Exercise description: Beginning at the line that holds "This screenshot has width=531, height=337.", transcribe each line exactly through the end of the records, and leave any pictures out.

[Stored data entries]

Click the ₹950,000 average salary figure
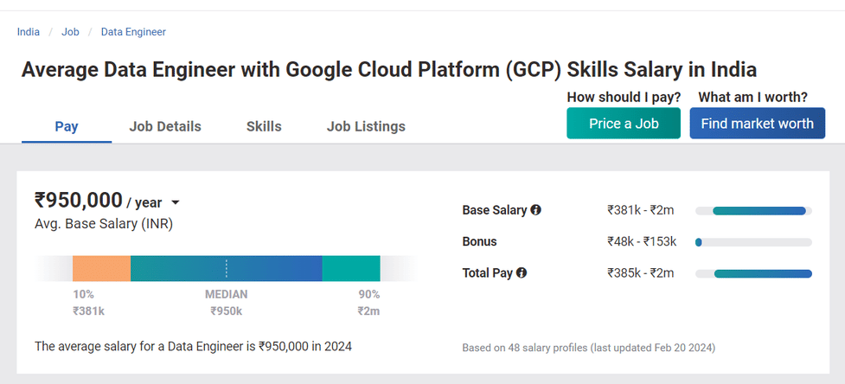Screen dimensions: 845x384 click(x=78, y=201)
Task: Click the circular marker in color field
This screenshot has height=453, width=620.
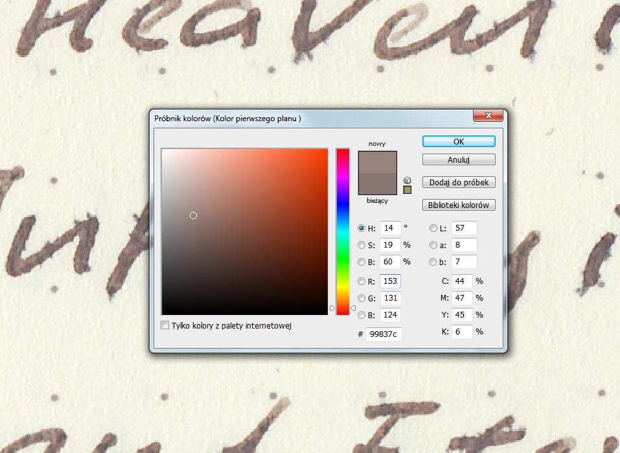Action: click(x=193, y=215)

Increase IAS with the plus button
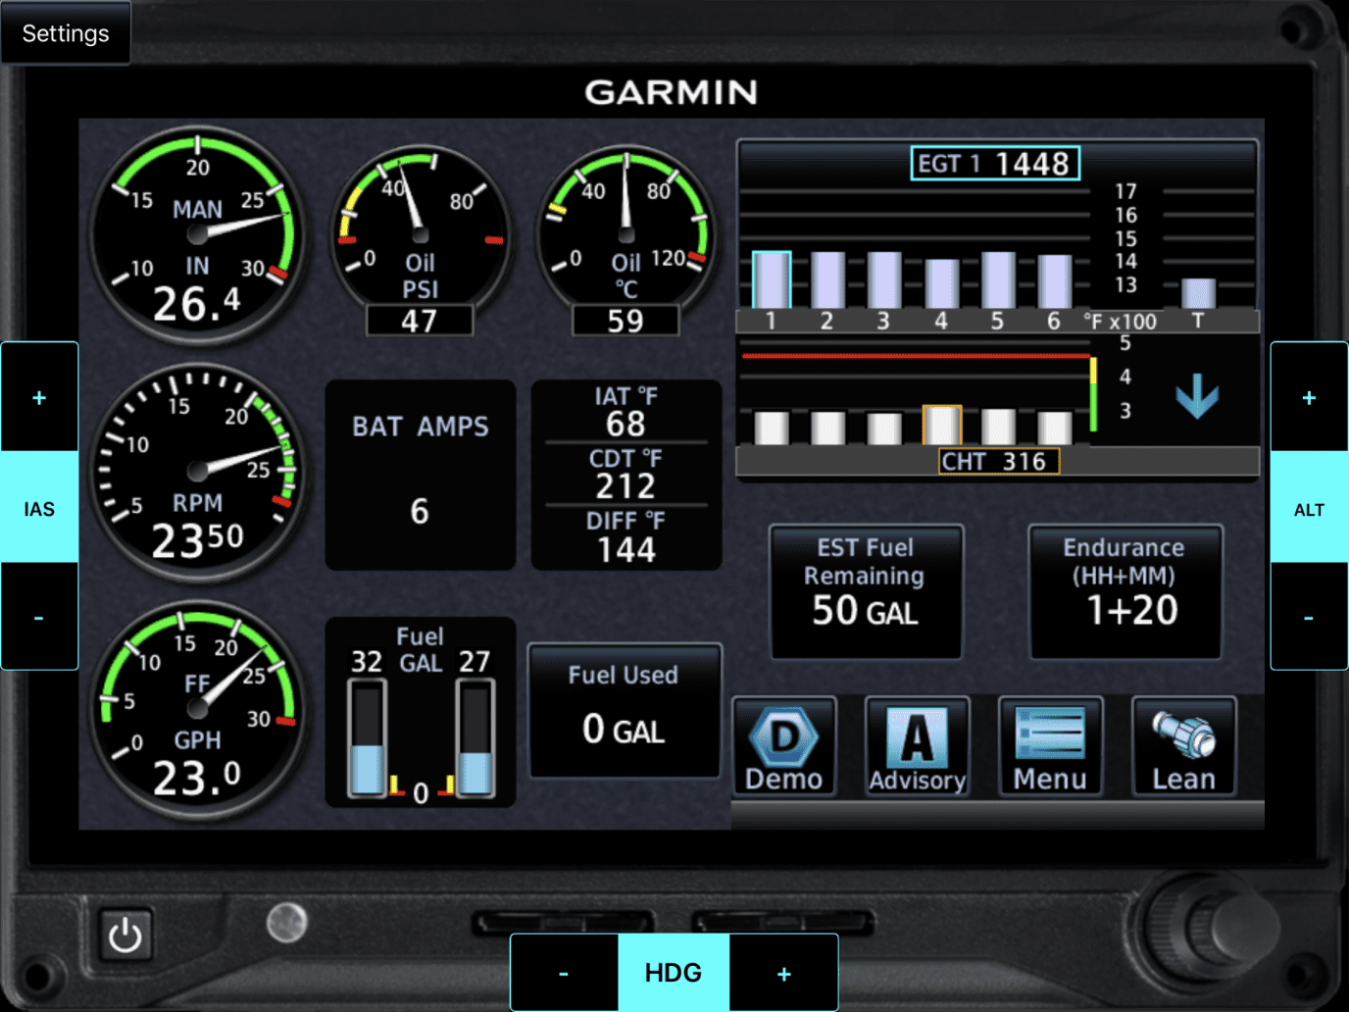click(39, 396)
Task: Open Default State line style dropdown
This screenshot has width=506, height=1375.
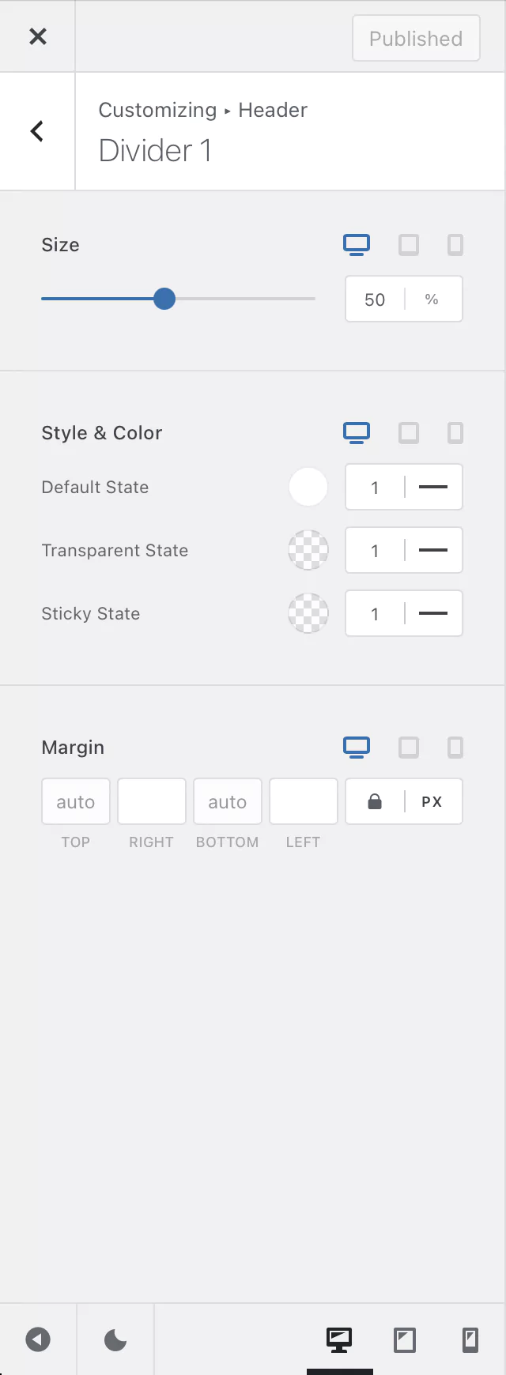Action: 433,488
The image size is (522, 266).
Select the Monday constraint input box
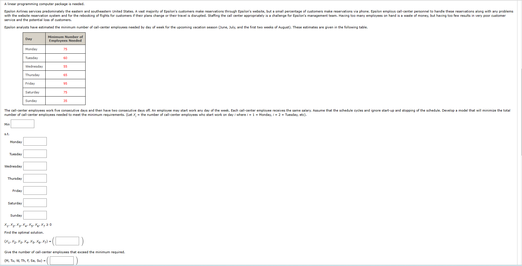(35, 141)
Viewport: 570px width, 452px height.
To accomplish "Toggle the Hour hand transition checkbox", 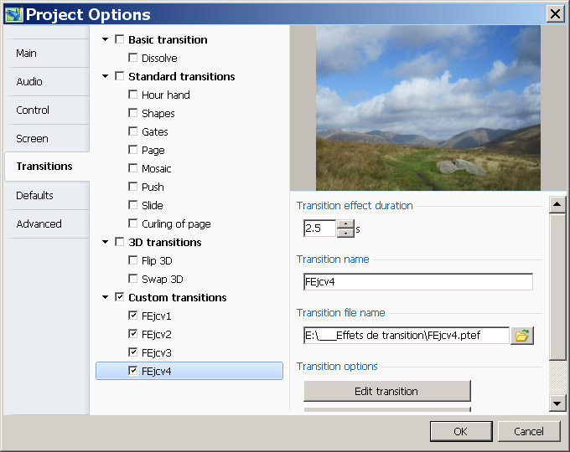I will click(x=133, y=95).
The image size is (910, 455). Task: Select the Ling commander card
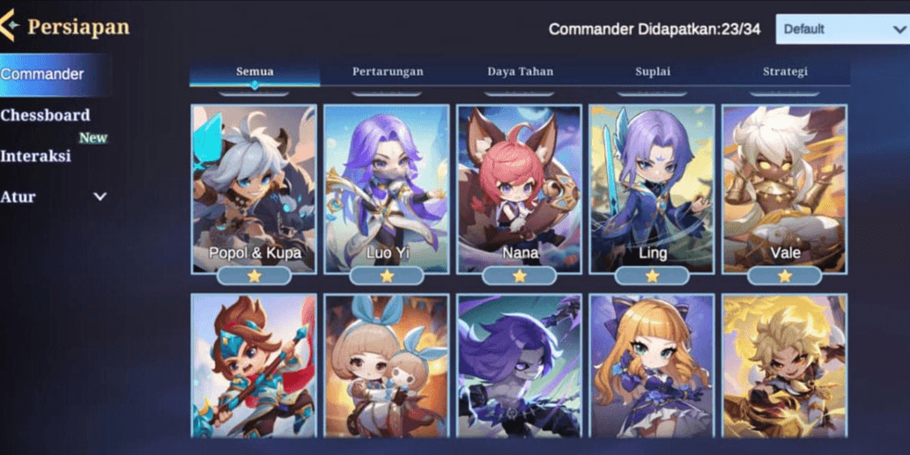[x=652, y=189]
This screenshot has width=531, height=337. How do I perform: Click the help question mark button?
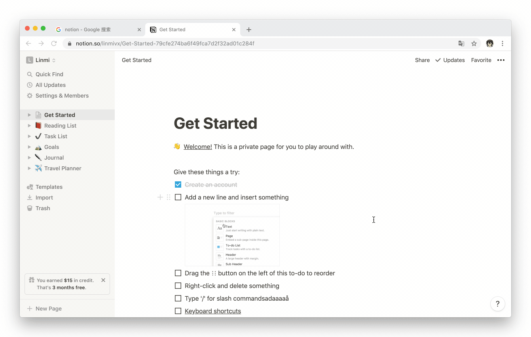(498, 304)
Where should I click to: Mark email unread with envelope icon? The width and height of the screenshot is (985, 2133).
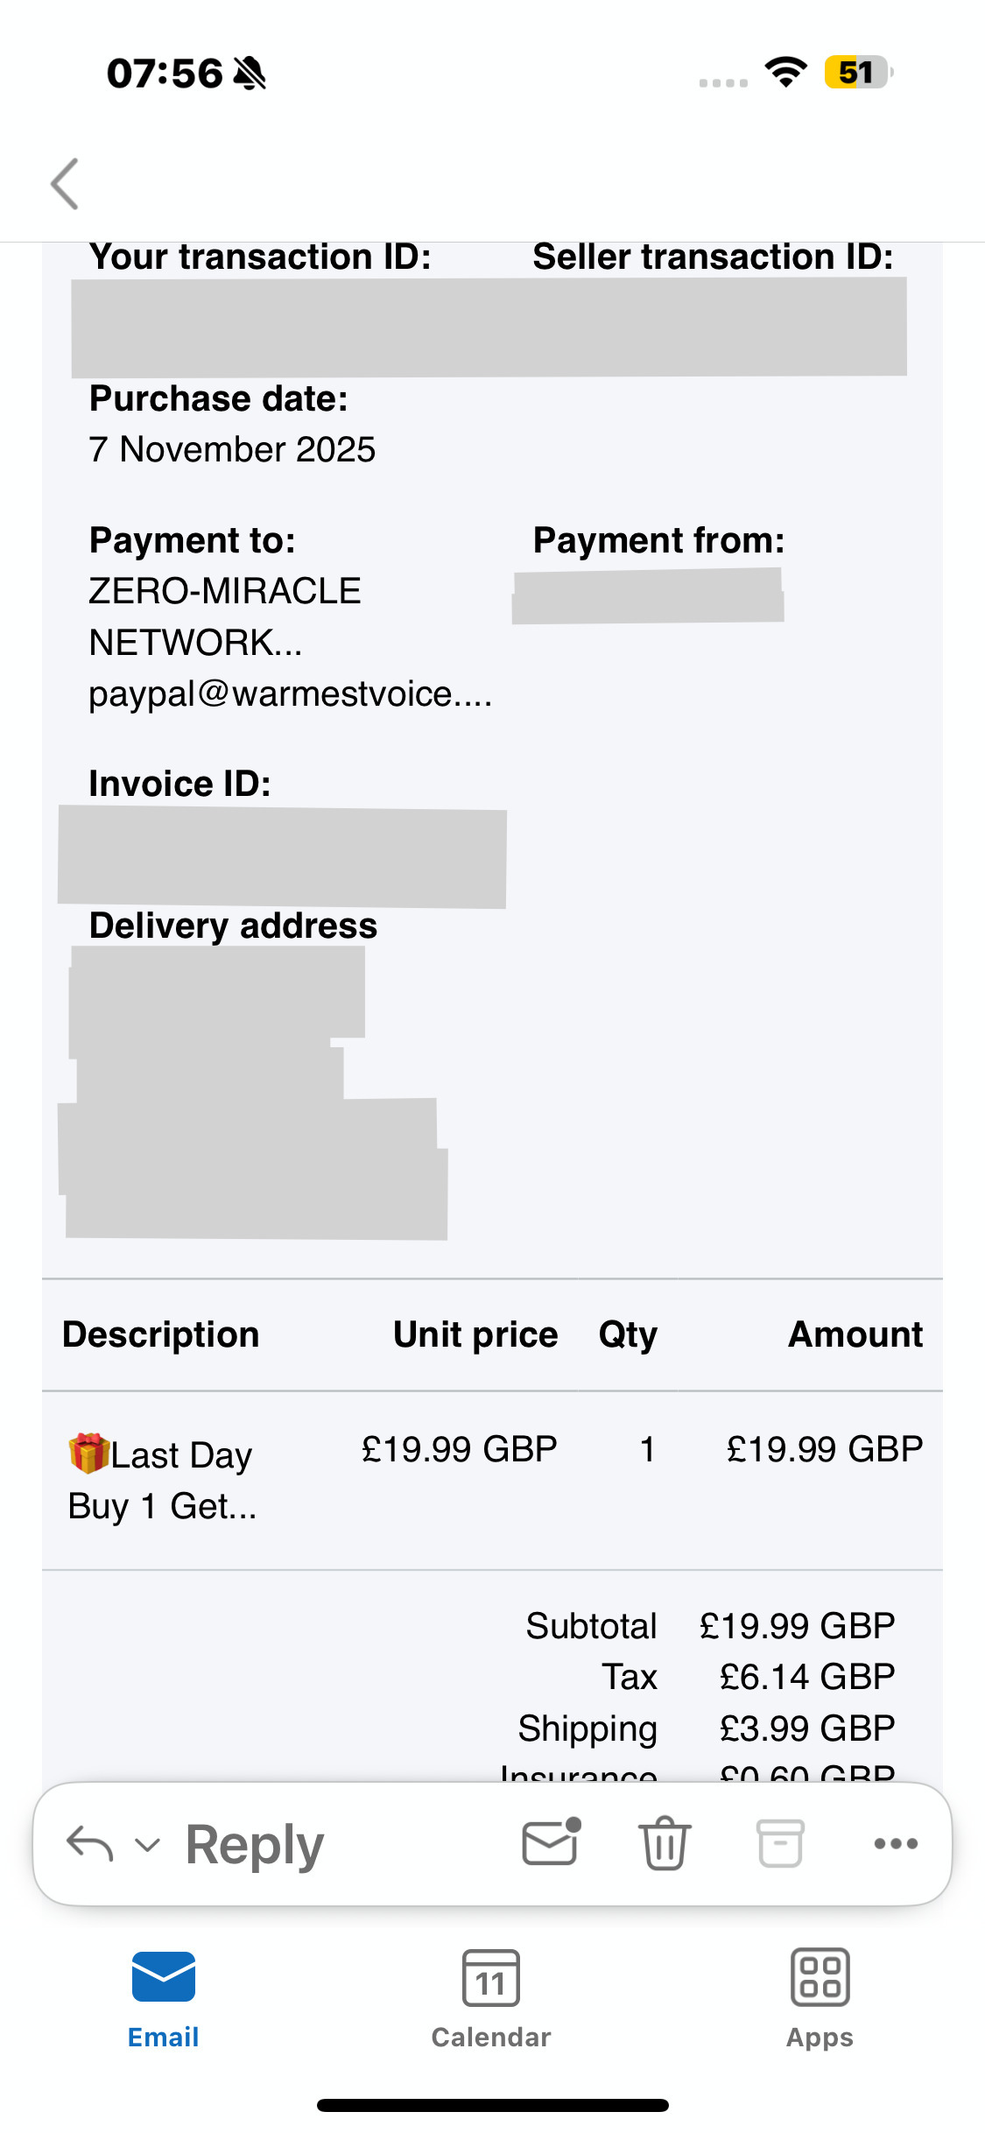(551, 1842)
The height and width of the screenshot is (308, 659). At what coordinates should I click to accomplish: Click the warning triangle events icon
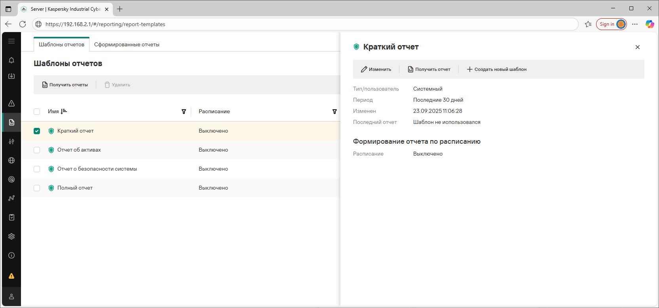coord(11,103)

Solution to the exercise:
This screenshot has width=531, height=337. How do I perform: Click the help question mark button?
(498, 304)
Where should I click to: Mark email unread with envelope icon? The width and height of the screenshot is (985, 2133).
(551, 1842)
The height and width of the screenshot is (308, 659). At what coordinates should I click to accomplish: Click the warning triangle events icon
coord(11,103)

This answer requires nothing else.